TAREFA A FAZER: Segundo o documento de origem, que órgão formulou a Consulta Pública nº 71?

O que podemos concluir desses exemplos é que há a necessidade de um posicionamento mais ativo e mais profissional nessas questões, por parte do setor lácteo, uma vez que as atenções e as restrições tendem a ser aumentadas.
A essa altura, o leitor pode estar se lembrando das recentes discussões em torno da Consulta Pública nº 71 formulada pela Anvisa (clique aqui para ler o artigo) e fazer uma busca no MilkPoint com o número 11.265 - que trata da lei que impunha o "Ministério da Saúde adverte", para mostrar que por aqui a interferência governamental nessas mesmíssimas questões também se faz presente. Ou seja, trata-se de um movimento que, se não é global, está longe de ser algo apenas local, o que nos abre ao menos a possibilidade de aprender com quem está lidando com isso há mais tempo.

INFORMAÇÕES EXIBIDAS:
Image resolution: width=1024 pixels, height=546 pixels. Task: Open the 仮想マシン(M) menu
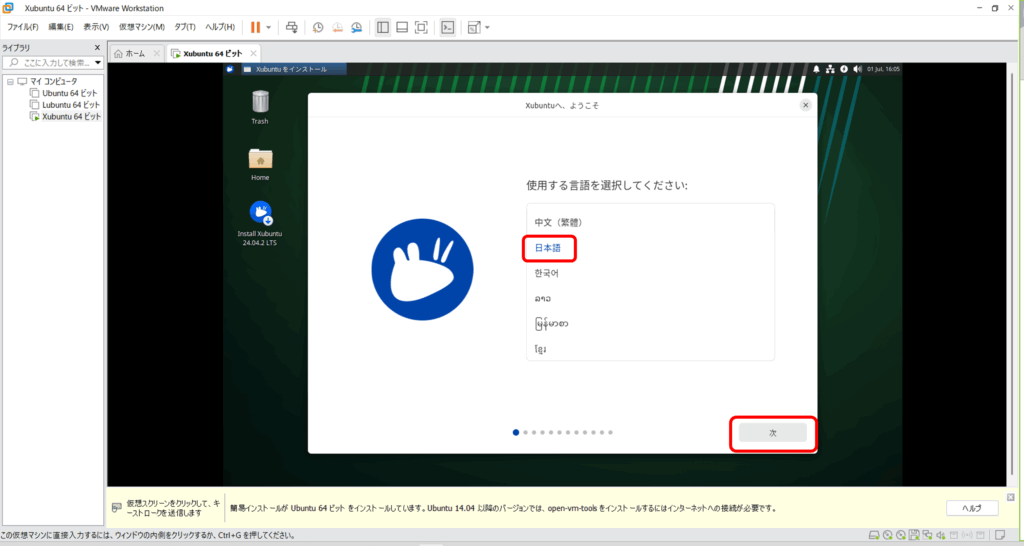point(141,27)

RESPOSTA À TAREFA: A Anvisa.